Question

The radius of an \[\alpha -\text{particle}\] moving in a circle in a constant magnetic field is half of the radius of an electron moving in a circular path in the same field. The de Broglie wavelength of \[\alpha -\text{particle}\] is x times that of the electrons. Find x (an integer).

Answer 1

Hint: To solve this question, we need to understand the basics of the magnetic field. The de Broglie wavelength of a particle is given by the ratio of Planck's constant to its momentum.
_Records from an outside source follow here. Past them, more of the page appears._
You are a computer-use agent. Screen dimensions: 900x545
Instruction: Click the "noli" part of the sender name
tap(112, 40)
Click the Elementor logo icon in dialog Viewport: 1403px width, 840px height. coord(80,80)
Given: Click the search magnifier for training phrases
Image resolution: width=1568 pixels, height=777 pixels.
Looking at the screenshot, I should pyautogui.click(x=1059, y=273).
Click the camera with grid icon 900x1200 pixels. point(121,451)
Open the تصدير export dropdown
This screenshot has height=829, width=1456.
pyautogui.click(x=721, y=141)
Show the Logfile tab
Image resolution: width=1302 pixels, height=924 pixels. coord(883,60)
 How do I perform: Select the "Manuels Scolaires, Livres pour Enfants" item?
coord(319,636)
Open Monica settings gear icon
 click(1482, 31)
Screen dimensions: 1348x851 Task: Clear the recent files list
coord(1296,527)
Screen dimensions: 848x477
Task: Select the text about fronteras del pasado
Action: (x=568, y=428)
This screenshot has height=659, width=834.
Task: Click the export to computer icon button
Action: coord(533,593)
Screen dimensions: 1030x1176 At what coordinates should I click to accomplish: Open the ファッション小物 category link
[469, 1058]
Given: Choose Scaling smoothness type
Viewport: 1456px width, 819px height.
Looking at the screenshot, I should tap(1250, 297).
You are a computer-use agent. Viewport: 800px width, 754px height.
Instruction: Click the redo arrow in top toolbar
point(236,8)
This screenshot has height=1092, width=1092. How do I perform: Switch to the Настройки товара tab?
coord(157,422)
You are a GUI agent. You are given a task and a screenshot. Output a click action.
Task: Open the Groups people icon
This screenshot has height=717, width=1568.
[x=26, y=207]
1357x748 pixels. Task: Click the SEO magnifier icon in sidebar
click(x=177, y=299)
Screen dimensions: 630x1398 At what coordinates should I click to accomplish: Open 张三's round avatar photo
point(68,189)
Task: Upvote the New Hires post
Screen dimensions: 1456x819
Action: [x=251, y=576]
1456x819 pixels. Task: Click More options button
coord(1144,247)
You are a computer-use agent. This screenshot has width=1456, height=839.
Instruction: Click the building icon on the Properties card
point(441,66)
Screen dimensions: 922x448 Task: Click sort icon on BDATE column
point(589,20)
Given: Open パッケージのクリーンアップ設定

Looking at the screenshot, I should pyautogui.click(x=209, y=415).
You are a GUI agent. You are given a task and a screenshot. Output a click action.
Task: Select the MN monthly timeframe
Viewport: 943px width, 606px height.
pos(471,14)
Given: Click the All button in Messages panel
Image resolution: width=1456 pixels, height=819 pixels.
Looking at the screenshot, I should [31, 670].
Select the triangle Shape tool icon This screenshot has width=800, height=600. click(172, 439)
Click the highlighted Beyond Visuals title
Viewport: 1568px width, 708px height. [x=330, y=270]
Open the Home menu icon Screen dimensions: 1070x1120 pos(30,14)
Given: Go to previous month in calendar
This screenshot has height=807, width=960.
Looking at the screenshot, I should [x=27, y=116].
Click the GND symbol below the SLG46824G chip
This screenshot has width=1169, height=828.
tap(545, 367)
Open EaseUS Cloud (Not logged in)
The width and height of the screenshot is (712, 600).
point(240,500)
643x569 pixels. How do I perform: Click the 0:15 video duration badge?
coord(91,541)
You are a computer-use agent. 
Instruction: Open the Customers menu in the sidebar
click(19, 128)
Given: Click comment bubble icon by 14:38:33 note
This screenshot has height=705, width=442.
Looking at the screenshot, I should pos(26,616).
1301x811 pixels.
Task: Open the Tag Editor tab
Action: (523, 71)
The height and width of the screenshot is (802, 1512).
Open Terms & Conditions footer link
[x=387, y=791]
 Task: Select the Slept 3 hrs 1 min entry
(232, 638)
Radius of path for a particle moving in a magnetic field is given as the ratio of its momentum to the product of its charge and magnetic field it was placed in. An \[\alpha -\text{particle}\] have a charge of +2e where an electron is having only -e.

Formula used:
\[\begin{align}
  & r=\dfrac{P}{Bq} \\
 & \lambda =\dfrac{h}{P} \\
\end{align}\]

Complete step by step answer:
Let us first define de Broglie wavelength. According to the wave-particle duality, the de-Broglie wavelength is defined as the wavelength which is manifested in all the objects in quantum mechanics. The de-Broglie wavelength helps in determining the probability of density of finding the object at a given point of the configuration space.
We should know that the de-Broglie wavelength of a particle is inversely proportional to its momentum.
Since \[r=\dfrac{P}{Bq}\],
\[r\propto \dfrac{P}{q}\]
Here, r is the radius of the circular path in which the particle is moving.
           P is the momentum.
And q is the charge of the particle.
It is given that, ${{r}_{\alpha }}=\dfrac{1}{2}{{r}_{e}}$
Therefore,
\[\begin{align}
  & \dfrac{{{P}_{\alpha }}}{B\left( +2e \right)}=\dfrac{1}{2}\left( \dfrac{{{P}_{e}}}{B\left( -e \right)} \right) \\
 & \Rightarrow {{P}_{\alpha }}=-{{P}_{e}} \\
\end{align}\]
Now, de Broglie wavelength of a particle is given by,
 \[\lambda =\dfrac{h}{P}\]
Where, h is the planck's constant.
      And P is the momentum.
\[\begin{align}
  & \lambda =\dfrac{h}{P} \\
 & \Rightarrow \lambda \propto \dfrac{1}{P} \\
\end{align}\]
Then,
\[\dfrac{{{\lambda }_{\alpha }}}{{{\lambda }_{e}}}=\dfrac{{{P}_{e}}}{{{P}_{\alpha }}}\]
We have already found the relation between momentum of electron and \[\alpha -\text{particle}\] as \[{{P}_{\alpha }}=-{{P}_{e}}\].
Therefore,
\[\begin{align}
  & \dfrac{{{\lambda }_{\alpha }}}{{{\lambda }_{e}}}=\dfrac{{{P}_{e}}}{-{{P}_{e}}} \\
 & \Rightarrow {{\lambda }_{\alpha }}=-{{\lambda }_{e}} \\
\end{align}\]
That means x =-1.
Therefore, the value of x is -1.

Note:
In the answer we have mentioned the concept of magnetic field. When a magnetic field is increasing or decreasing, the force that will be exerted on the electrons is changing. The forces on the electrons are unbalanced as a result, and they will move. When the situation comes that the magnetic field becomes constant, the electrons reach a new point of balance and stop moving.